Marlene Laruelle, George Washington University, explored the tensions and overlap between promoting Central Asia integration and promoting Eurasian integration in Kazakhstan. The Kazakh authorities have always claimed to favor both, but Eurasian integration has become a practical reality while Central Asian integration has remained on paper. This contradiction has suddenly become real to Astana: after decades of Kazakhstan seeing “Eurasia” as a way of describing its multi-vector policy, Russia’s recent actions—from its spearheading of the Eurasian Economic Union project to the Ukrainian crisis—have given the term a Russian color, turning it into a symbol of Russia’s domination of the post-Soviet region.

A rebalancing is occurring in which Eurasian integration suddenly seems to offer less prosperity than Central Asian integration

Of course, circumstances continue to evolve.
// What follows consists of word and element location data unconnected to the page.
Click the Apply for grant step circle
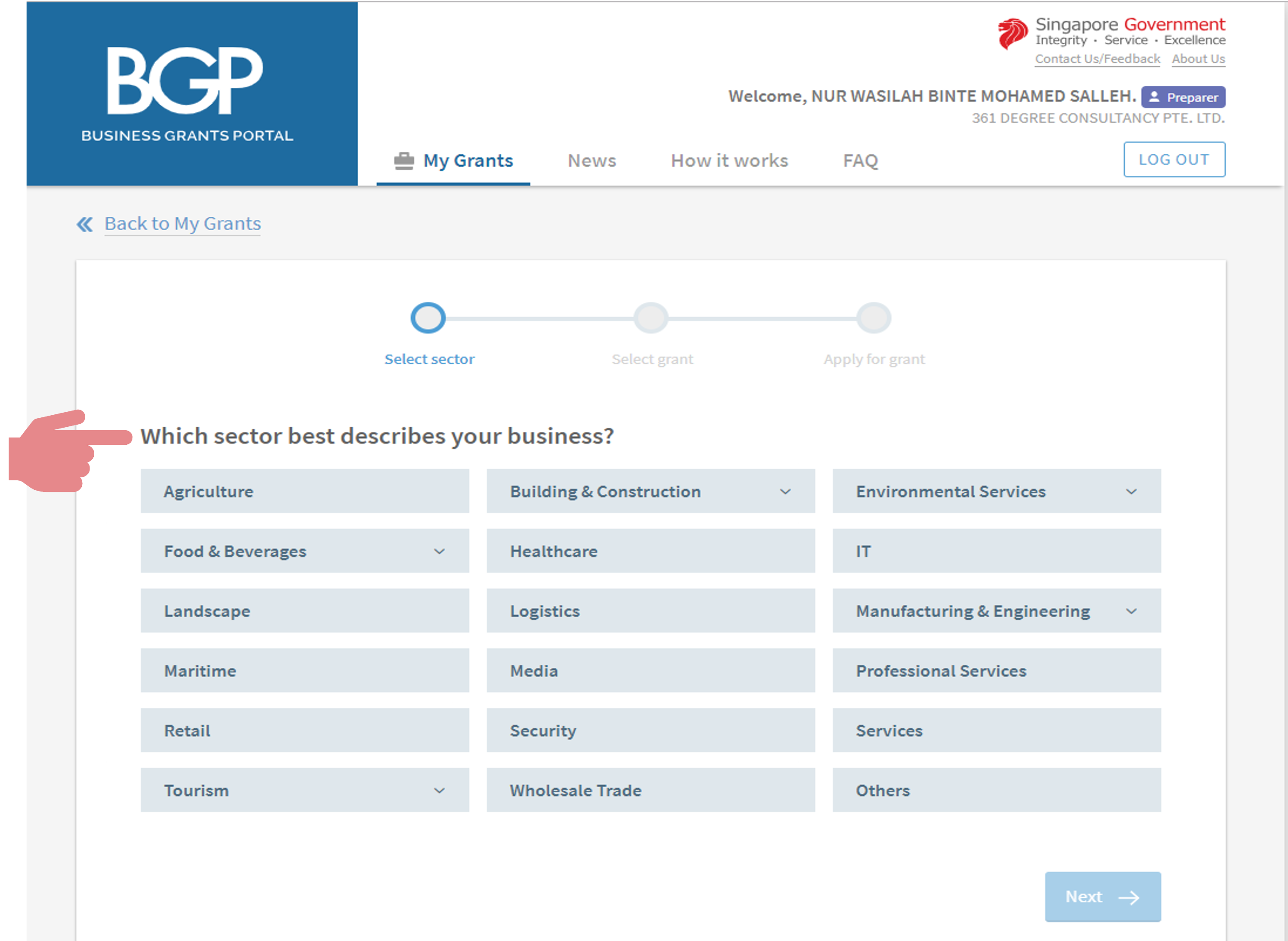1288x941 pixels. [874, 318]
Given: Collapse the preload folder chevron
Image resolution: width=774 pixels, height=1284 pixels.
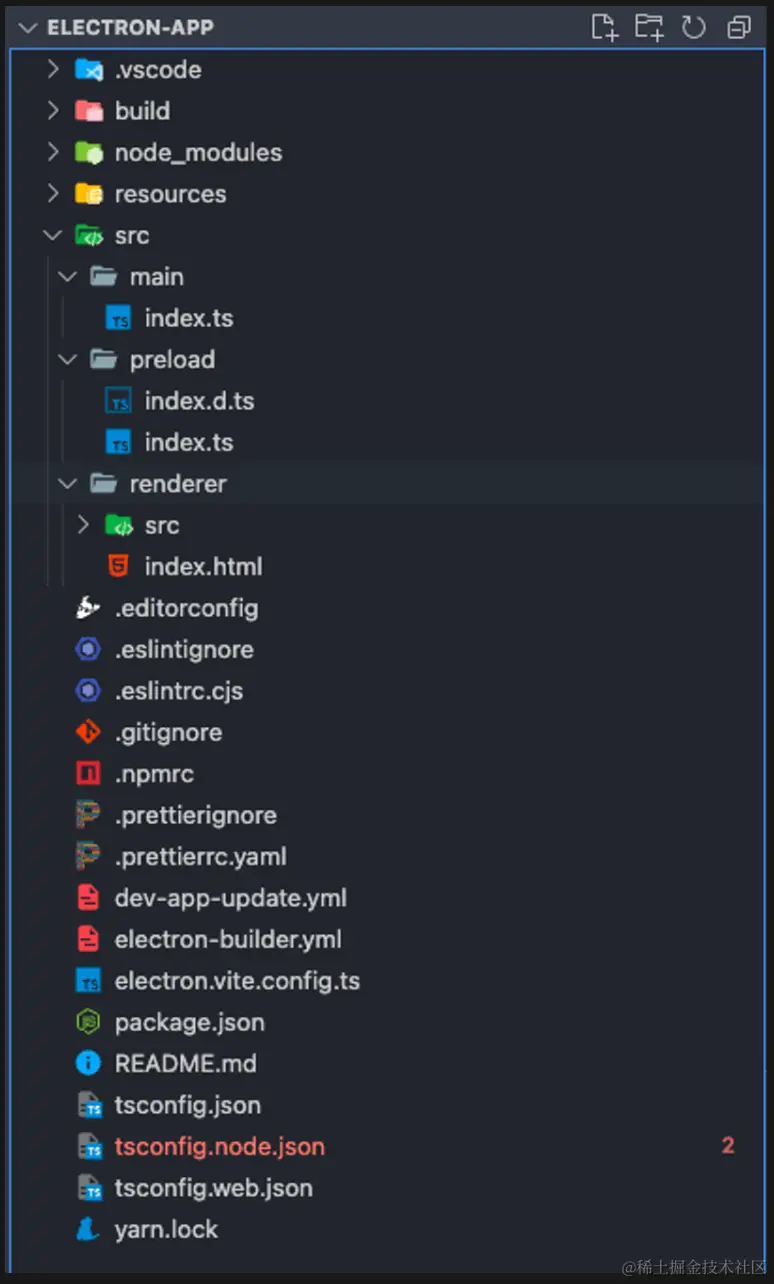Looking at the screenshot, I should point(68,359).
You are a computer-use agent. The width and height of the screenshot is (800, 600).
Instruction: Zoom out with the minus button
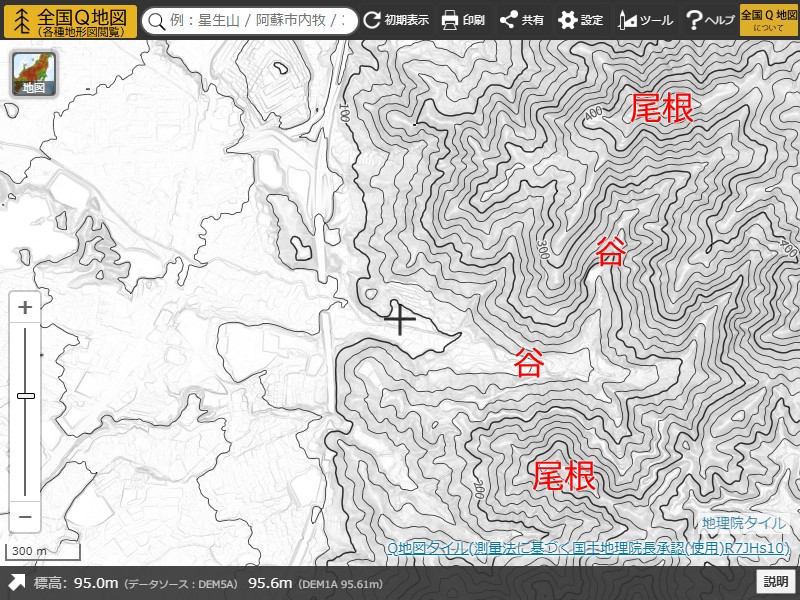coord(26,517)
With new Uzbek president Shavkat Mirziyoyev espousing a new level of openness, Uzbekistan and Kazakhstan are now pursuing regional integration, at the same time as Eurasian integration is slowing. A rebalancing is occurring in which Eurasian integration suddenly seems to offer less prosperity than Central Asian integration.

In her chapter, Laruelle also looks at Kazakhstan’s ambivalent attraction toward a Kazakh-specific path. The country simultaneously claims to be the leading “stan” and does not like the idea of being a “stan”—hence Nazarbayev’s proposal that the country’s name be changed to Qazaq Eli, “the country of the Qazaqs.” Mongolia, he says, provides a model of how to be a separate country without being part of a region. Yet such a move has the potential to create many other issues: shifting Kazakhstan away from its Turkic heritage and toward a more steppic world would push it closer to Siberia—and therefore to Russia. Kazakhstan therefore finds itself facing a difficult dilemma.

Dan Burghart, National Intelligence University, concluded the event by discussing his chapter, entitled “Great Game Changers: The Changing Nature of Central Asian Energy.” He tried to identify potential game changers that could, on short notice, disrupt energy in Central Asia. The first is the state of the world economy: if the world economy is down, energy requirements are down, which will affect all these countries. If, on the other hand, as we are seeing right now, the world economy is performing better than expected, that will increase demand for energy.

Economics is far from the only factor. The next is technology, especially shale energy, which has introduced technological uncertainty into energy markets. Russia and Saudi Arabia may have agreed to suppress production, which raises prices, but if prices go too high, the United States will turn on all the technology in which it has invested, flooding the market with shale and pushing prices down again. There is also the Ukraine factor, which has produced political uncertainty with an economic impact, such as sanctions against Russia, which have had a trickle-down effect on Central Asia. These factors will probably drive energy demand in Central Asia.

At the same time, as Burghart noted, “We see most of the world becoming more centered on their individuals and with a decline in globalization, Central Asia seems to have discovered the benefits of cooperation. But it seems, even though we’re talking about the Central Asian states in the era of sovereignty, to a surprising degree, they’ve been willing not to give up their sovereignty but to bend a little bit in order to achieve the benefits of cooperation within the region. That could be something interesting to watch in the near future.”